Rogan and his guest Bill Thompson – a retired U.S. Army Chief Warrant Officer and the founder and CEO of Spartan Forge, a company that develops AI-powered mapping and predictive tools for hunting – noted that the Obama administration was strict on illegal immigration. According to Syracuse University’s Transactional Records Access Clearinghouse, the Obama administration logged more than 3.1 million Immigration and Customs Enforcement (ICE) deportations during his eight years in office.
“Across four years, the Trump administration recorded fewer than 932,000 deportations,” said the clearinghouse of Trump’s first term.
So far in his second term, the Trump administration has made a crackdown on illegal immigration a key area of focus, and a very visible one. Though he campaigned on a promise to be tough on border security, these crackdown efforts have been met with considerable backlash, most intensely over Operation Metro Surge in Minneapolis, Minn., that resulted in the deaths of two U.S. citizens at the hands of federal agents earlier this year.
Last month, The Washington Post reported that a poll found Americans believed that the administration was going too far in its deportation efforts. Audacy also covered reports that the president was trying to pivot the administration’s messaging regarding immigration.
“It’s like you have to recognize that those, this ideological bubble that we find ourselves in, left versus right, Bill Clinton does not fit in that. Bill Clinton is securely on the right in terms of 1996 standards applied to today,” Rogan also said during the Wednesday podcast with Thompson, referring to Hillary’s husband, former President Bill Clinton, a Democrat.
Hillary seems to be on the podcaster’s mind this week. He also mentioned her in a Thursday episode with guest Dave Smith, a comic and political commenter.
“There was the famous clip with Hillary. I showed a friend of mine the other day that he hadn’t seen it and he couldn’t believe it was real. Well, she was on this show and she gets unconfirmed information first that they got [former Libyan prime minister Muammar] Gaddafi and then she gets confirmed that he's dead. And she goes: ‘We came, we saw, he died.’ She was so excited about it.”
Per the Brookings Institution, Hillary did develop a reputation for being a foreign policy “hawk,” meaning that she would be in favor of escalating U.S. military commitments. Trump has typically not been seen as a hawk, but he recently agreed to have the U.S. participate in a war on Iran. A recent poll from the Pew Research Center found that Americans generally disapprove of the military action in Iran and AP-NORC poll results also show that most Americans think the military actions in Iran have gone too far.

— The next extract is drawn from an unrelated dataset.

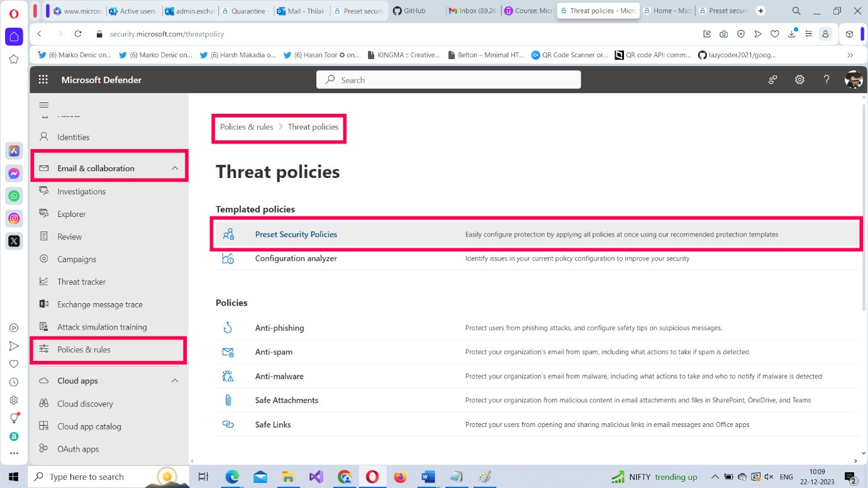
Task: Open Microsoft Word from Windows taskbar
Action: pyautogui.click(x=428, y=477)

Rogan and Smith also discussed the concept of “MAGA” – a phrase for Trump loyalists that comes from his “Make America Great Again” slogan and signature red hat merchandise.
“But make America great again and then it becomes a movement of a bunch of f***ing dorks,” said Rogan. “Because a lot of them are dorks. A lot of them these really weird, f***ing uninteresting, unintelligent people that have got something they cling to. There’s a lot of people that are just real genuine patriots. They’re all lumped into this one group and you got to accept the dorks too. F*** that.”
Rogan himself has been cited as one of the reasons for Trump’s success in the last election, in part due to an extensive interview with him just before election day. He’s also faced claims that his team avoided a similar interview with Trump’s opponent, former Vice President Kamala Harris.
However, an article from Good Authority published last year said an analysis found that Rogan “isn’t as MAGA as you think.” Audacy has also reported on Rogan’s advice to the president to unite people rather than attack them.